Five of the homers were solo shots. The only major league pitcher to give up more homers was Charlie Sweeney of the St. Louis Maroons, who allowed seven to the Detroit Wolverines in an American Association game on June 12, 1886.
“Something like that probably won’t happen again for a long, long time,” Detroit manager Jim Leyland said. “It’s just one of those freak things. They hit it, got it up in the air, the ball was carrying and they popped it on the good part of the bat.”
Dickey (0-1) gave up eight hits and seven runs.
“If you look for positives, some of the homers were solos, but I’m really reaching,” Texas manager Buck Showalter said.
After Inge started the power surge, Ordonez hit another homer in the first.
Shelton homered leading off the second inning and went deep again in the fourth, raising his season total to four. Craig Monroe and Marcus Thames hit back-to-back drives later that inning, and Showalter finally pulled Dickey with Texas trailing 7-0.
“It wasn’t doing what he wanted,” Inge said. “The ones that did were up, over the plate.”
It was the sixth time a big league pitcher has given up six homers, the fourth time in the AL. The previous pitcher to do it was Boston’s Tim Wakefield — another knuckleballer—against Detroit on Aug. 8, 2004. Wakefield ended up winning that game, beating Nate Robertson.

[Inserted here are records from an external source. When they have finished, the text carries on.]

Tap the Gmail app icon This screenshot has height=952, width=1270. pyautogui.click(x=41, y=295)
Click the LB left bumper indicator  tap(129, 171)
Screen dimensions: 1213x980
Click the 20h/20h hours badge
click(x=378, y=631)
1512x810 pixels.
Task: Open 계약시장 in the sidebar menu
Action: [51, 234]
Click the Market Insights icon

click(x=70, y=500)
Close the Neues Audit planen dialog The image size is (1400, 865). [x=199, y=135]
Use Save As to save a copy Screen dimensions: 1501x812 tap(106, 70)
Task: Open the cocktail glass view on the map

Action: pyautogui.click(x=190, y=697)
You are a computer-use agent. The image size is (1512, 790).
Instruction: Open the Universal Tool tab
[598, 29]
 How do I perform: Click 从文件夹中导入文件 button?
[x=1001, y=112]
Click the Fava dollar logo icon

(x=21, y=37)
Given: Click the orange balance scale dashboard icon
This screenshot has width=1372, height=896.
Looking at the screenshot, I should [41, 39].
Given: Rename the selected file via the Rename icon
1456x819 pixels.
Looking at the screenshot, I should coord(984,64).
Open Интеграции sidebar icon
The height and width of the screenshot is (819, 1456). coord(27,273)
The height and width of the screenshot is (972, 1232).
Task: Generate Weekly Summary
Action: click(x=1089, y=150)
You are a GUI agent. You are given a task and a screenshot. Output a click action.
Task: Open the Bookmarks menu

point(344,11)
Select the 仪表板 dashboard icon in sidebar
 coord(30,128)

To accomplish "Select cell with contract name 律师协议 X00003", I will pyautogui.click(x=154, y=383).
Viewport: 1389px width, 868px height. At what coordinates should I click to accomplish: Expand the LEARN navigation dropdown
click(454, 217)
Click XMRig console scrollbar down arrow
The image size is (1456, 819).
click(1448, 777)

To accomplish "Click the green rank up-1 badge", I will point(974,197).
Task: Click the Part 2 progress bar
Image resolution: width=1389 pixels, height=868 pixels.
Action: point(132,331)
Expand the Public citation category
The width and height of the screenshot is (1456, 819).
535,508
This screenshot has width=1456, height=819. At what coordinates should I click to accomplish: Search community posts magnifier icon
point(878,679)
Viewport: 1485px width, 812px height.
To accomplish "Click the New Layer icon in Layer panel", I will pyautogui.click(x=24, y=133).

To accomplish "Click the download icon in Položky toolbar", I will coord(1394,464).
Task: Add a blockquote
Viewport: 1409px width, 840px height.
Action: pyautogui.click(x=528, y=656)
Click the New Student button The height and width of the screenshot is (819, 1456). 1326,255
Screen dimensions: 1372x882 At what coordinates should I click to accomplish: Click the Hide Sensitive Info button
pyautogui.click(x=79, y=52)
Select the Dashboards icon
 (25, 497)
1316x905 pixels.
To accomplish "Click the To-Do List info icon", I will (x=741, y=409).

This time, Robertson (1-0) did a lot better job with his run support.
“If I had that every time out, I’d go 32-, 33-0,” said Robertson, who allowed three runs and eight hits in 5 1-3 innings, striking out four.
The Rangers record for homers allowed by a pitcher had been five.
Ordonez also homered against Brian Shouse in the ninth. The seven homers allowed was another record for Texas.
Showalter wouldn’t commit to keeping Dickey in the Rangers’ rotation, but seemed to be leaning that way.
“Knuckleball guys are going to have their ups and downs,” Showalter said. “This was a down for R.A., who’s had some good ones for us. We’ll sit down and talk about it.”
Catcher Rod Barajas noted that more than two-thirds of Dickey’s pitches were strikes.
“He got ahead of the hitters quite a bit,” Barajas said. “I think we’re going to have to start throwing the knuckleball a little bit off the plate and make these guys chase it.”
Leyland loaded his lineup with right-handed batters because he has observed they usually have greater success than left-handers do against right-handed knuckleballers. Switch-hitters Dmitri Young and Carlos Guillen batted right-handed. Thames replaced the lefty-hitting Curtis Granderson, with Monroe shifting from left to center field.
Mark DeRosa, who started at third base for Texas, left during the fourth inning because of a lower left leg strain. He was to be re-evaluated. Hank Blalock replaced DeRosa. … The Tigers presented their scout of the year award to Tim Grieve, the son of Rangers broadcaster and former general manager Tom Grieve. Among the players the younger Grieve signed is RHP Jordan Tata, who made his major league debut in relief. … Rangers LHP Fabio Castro also made his debut.